Property	Filesystem skill (`$HERMES_HOME/skills/*.md`)	yantrikdb skill substrate
Author	Best fit for human-authored, durable, version-controlled, code-review-shaped	Best fit for agent-authored, runtime-evolving, outcome-tracked
Lookup	filename, grep, manual indexing	semantic search via `yantrikdb_skill_search`, ranked by relevance + recency + outcome
Outcome tracking	Implicit (you’d see if a procedure failed during a session, but no ledger)	First-class append-only outcome ledger via `yantrikdb_skill_outcome`
Contradiction	If two skills contradict, you’d notice during use	`conflicts()` surfaces the contradiction; the agent can `resolve_conflict()` explicitly
Sharing across stacks	One agent’s filesystem; you’d have to copy files into another	Single shared `skill_substrate` namespace; another consumer (the MCP server, Lane B SDK, etc.) reads and writes from the same store
Schema validation	Free-form Markdown	Schema-validated at write time — skill_id format, type enum, body length bounds, applies_to format
Provenance	Git history if you commit them	`metadata.source=hermes` (or `mcp`, etc.) — each entry tagged with the consumer that authored it
Version compatibility	You manage it	The plugin handles it; entries from older schemas migrate forward

Filesystem skills win when a procedure is curated, reviewed, and stable.
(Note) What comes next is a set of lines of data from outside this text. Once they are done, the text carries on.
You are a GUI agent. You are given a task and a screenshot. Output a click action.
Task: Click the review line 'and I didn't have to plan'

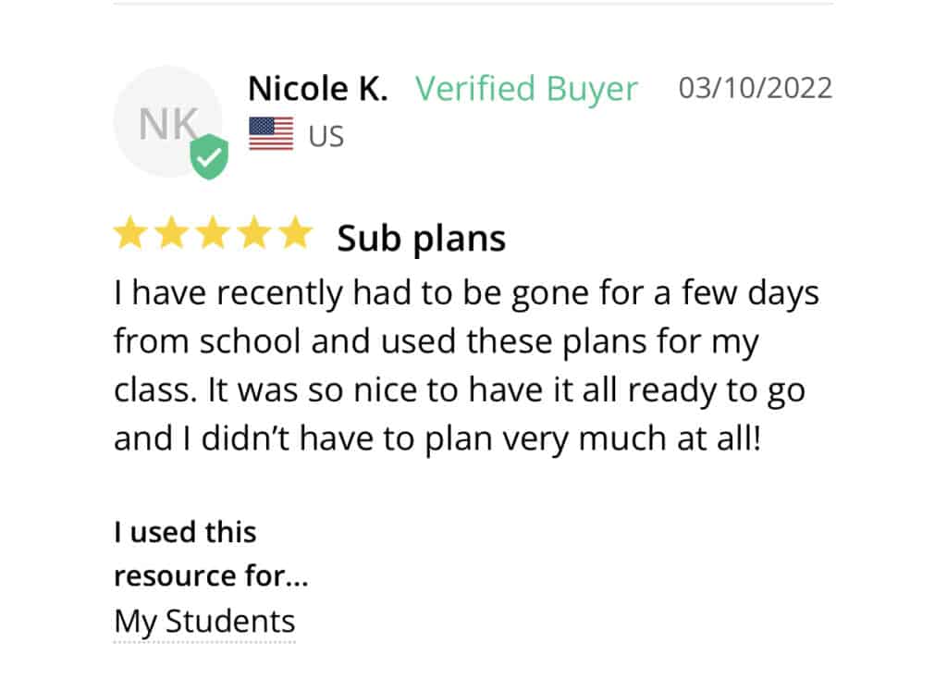(x=437, y=438)
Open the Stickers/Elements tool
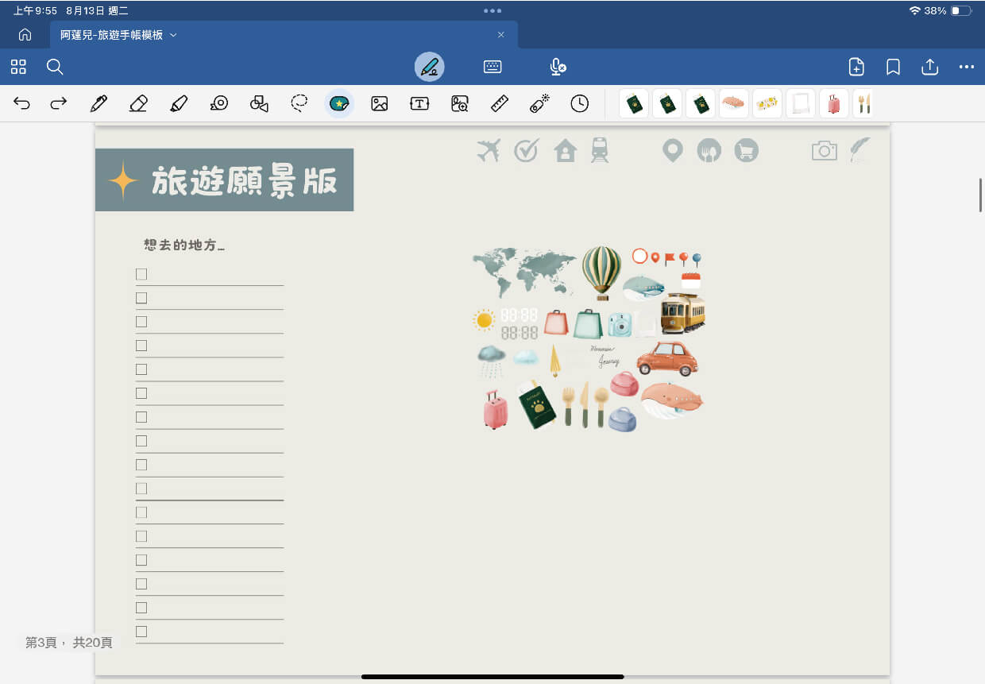985x684 pixels. click(x=339, y=103)
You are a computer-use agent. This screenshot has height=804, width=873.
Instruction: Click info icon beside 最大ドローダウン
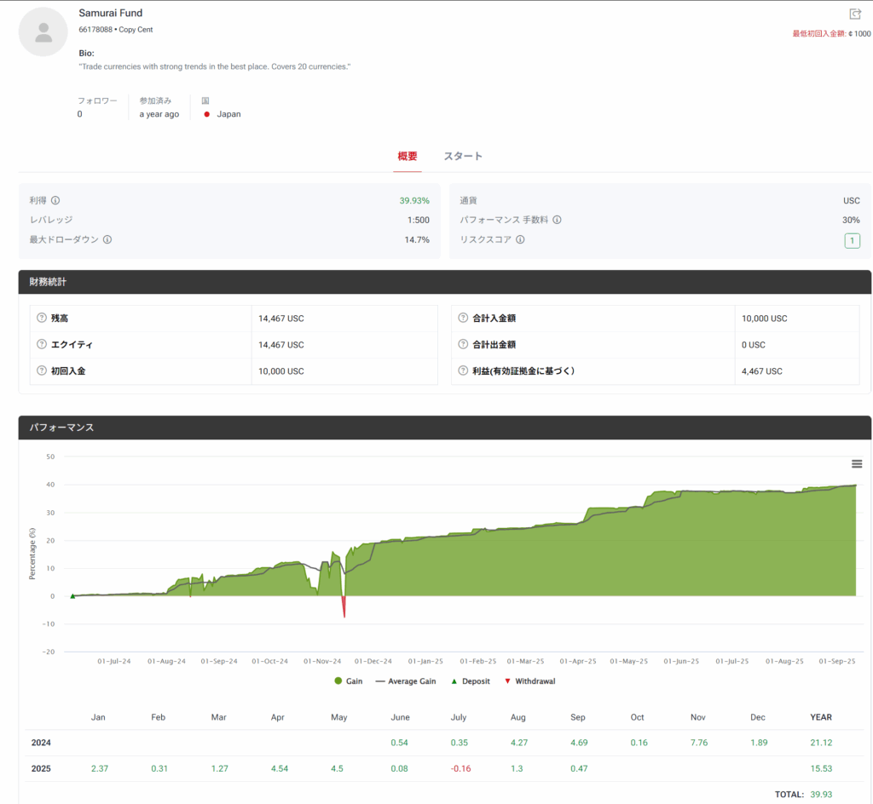pyautogui.click(x=107, y=239)
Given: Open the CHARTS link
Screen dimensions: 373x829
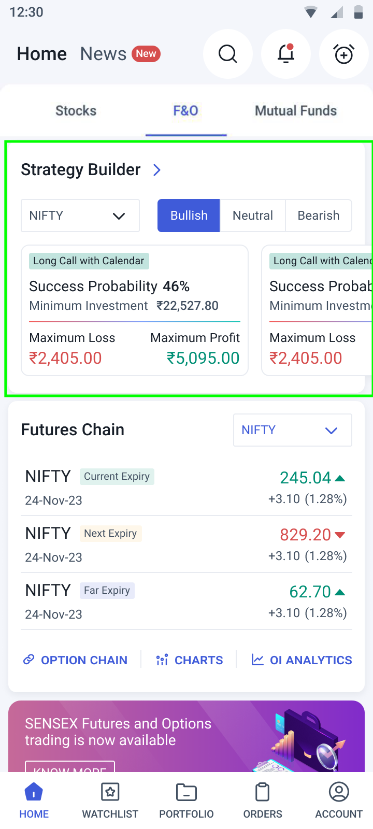Looking at the screenshot, I should [190, 660].

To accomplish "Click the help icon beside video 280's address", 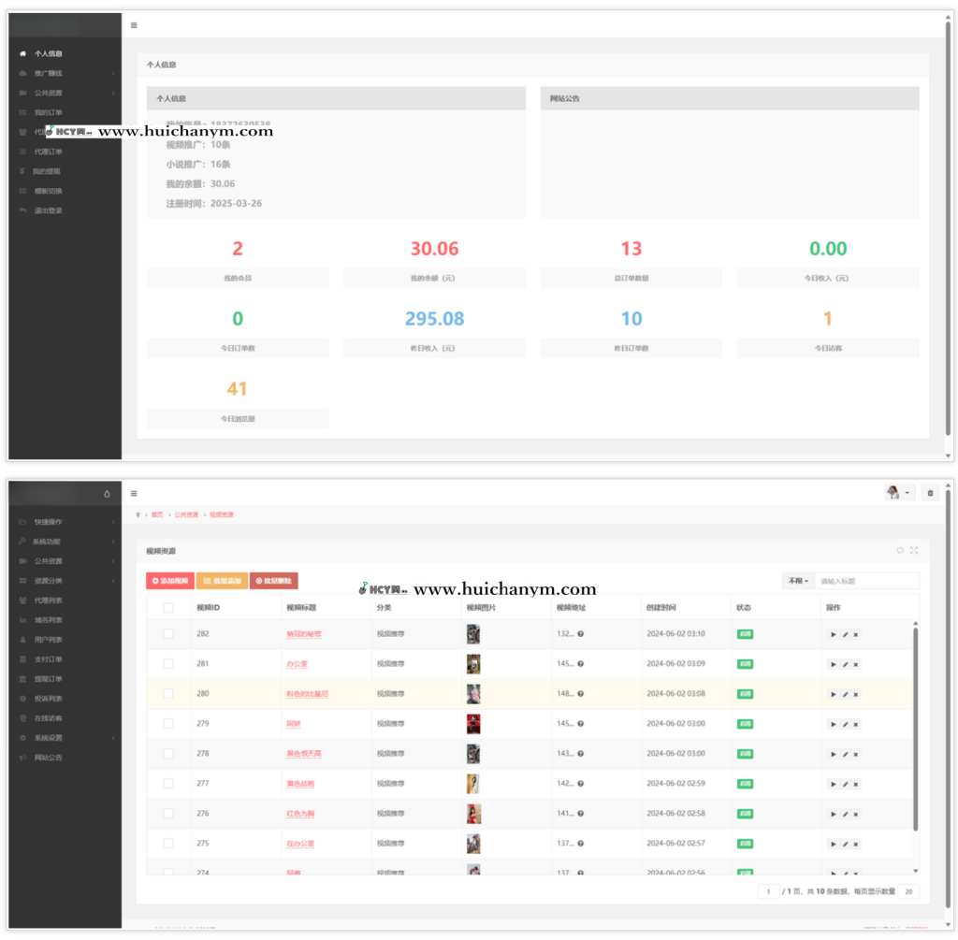I will click(581, 694).
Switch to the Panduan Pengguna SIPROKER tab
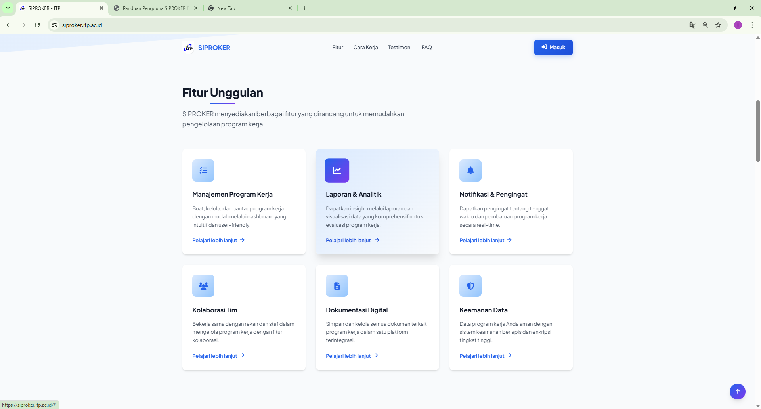Image resolution: width=761 pixels, height=409 pixels. pyautogui.click(x=155, y=8)
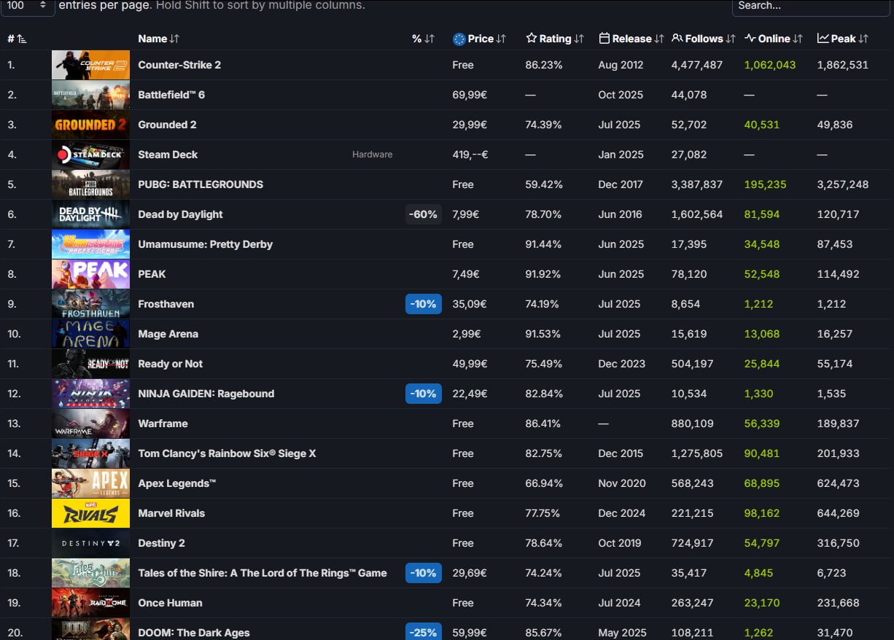The height and width of the screenshot is (640, 894).
Task: Sort table by Price column
Action: 480,39
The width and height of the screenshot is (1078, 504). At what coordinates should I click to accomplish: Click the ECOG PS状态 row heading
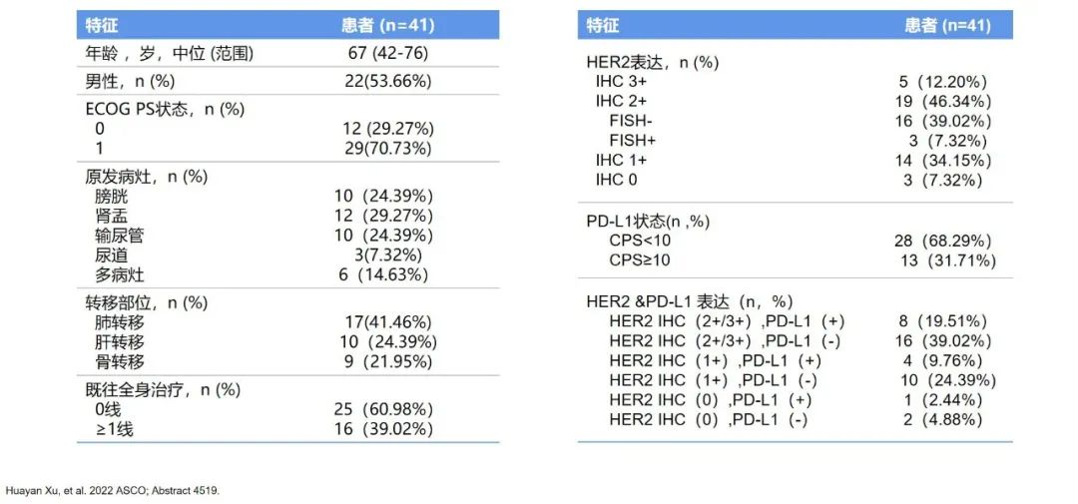click(x=164, y=109)
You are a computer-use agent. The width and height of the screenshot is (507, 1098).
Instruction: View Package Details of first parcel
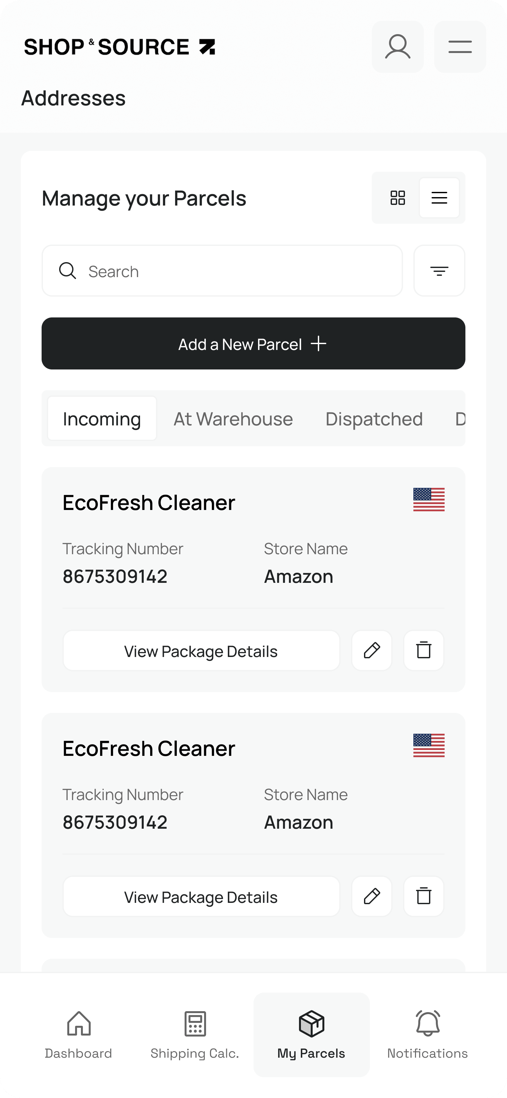point(201,651)
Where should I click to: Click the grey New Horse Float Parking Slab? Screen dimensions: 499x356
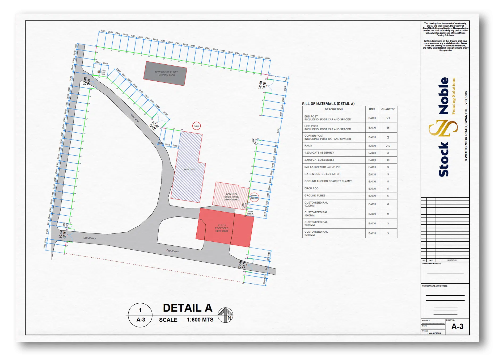(x=165, y=73)
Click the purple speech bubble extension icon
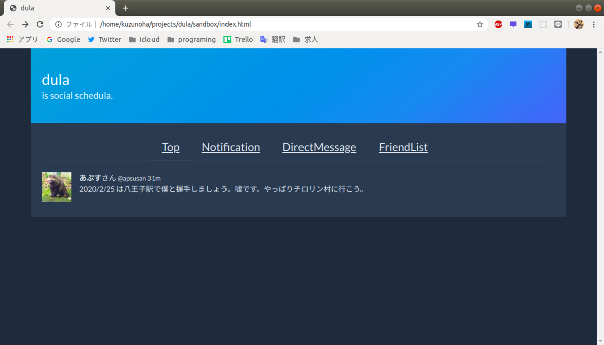This screenshot has height=345, width=604. (x=513, y=24)
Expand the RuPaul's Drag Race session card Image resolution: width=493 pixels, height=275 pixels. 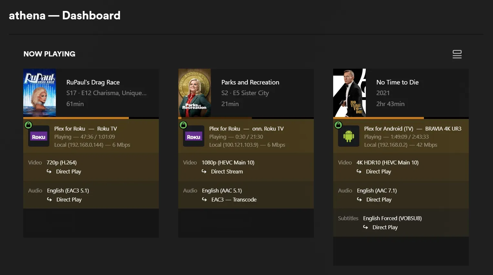point(91,93)
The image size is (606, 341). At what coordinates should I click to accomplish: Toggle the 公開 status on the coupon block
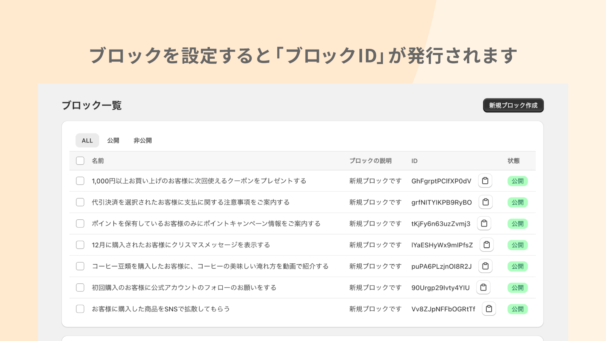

DB-native skills win when the procedure is observed-then-crystallized in the moment, and you want a different agent in a different session to find it again.

Install

hermes plugins install yantrikos/yantrikdb-hermes-plugin --enable
pip install yantrikdb               # same Python env as Hermes
hermes memory setup                 # select "yantrikdb"
hermes gateway restart

Skills are enabled by setting YANTRIKDB_SKILLS_ENABLED=true in your Hermes .env. The substrate writes to the shared skill_substrate namespace; if you also run the yantrikdb-mcp server on the same backing store, that server’s tools and this plugin’s tools read and write the same catalog.

Where to look next

Hermes Plugin guide — full setup, owner-scoping for multi-platform, embedded vs HTTP backend
Hermes Dashboard guide — visual operator console for browsing the substrate (memory + skills + identity scope)
Skill-as-Memory research paper — the substrate thesis behind why agent-authored procedures want a DB surface, not a filesystem one
yantrikdb-hermes-plugin on GitHub — issues, PRs, CHANGELOG

The 17 skills above are evidence that the autonomy loop closes in practice. Skills the agent chose to crystallize, looked up in subsequent sessions, and accumulated outcomes against. The substrate kept score; the agent made the calls.